── RECORD EXCERPTS ──
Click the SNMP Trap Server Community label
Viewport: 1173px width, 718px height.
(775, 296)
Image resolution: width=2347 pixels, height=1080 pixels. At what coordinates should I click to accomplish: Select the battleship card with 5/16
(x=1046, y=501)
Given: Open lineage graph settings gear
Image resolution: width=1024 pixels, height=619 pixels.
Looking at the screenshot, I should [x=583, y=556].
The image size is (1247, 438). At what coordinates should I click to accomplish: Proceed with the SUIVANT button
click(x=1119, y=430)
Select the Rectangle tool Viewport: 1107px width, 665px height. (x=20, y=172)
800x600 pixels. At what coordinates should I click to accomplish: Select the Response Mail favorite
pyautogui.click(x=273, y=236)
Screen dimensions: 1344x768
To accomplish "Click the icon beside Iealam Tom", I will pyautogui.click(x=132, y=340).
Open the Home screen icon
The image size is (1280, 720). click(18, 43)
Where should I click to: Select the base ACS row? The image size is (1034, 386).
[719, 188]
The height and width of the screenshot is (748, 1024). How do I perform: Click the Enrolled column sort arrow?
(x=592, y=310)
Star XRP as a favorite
───
WHAT NEEDS TO BE DONE: Which lines above run from the one containing "The image size is (1247, 438)." to the one containing "Select the Rectangle"? Give them again exactly, both ends included.

ANSWER SPACE:
The image size is (1247, 438). At what coordinates should I click to accomplish: Proceed with the SUIVANT button
click(x=1119, y=430)
Select the Rectangle tool Viewport: 1107px width, 665px height. (x=20, y=172)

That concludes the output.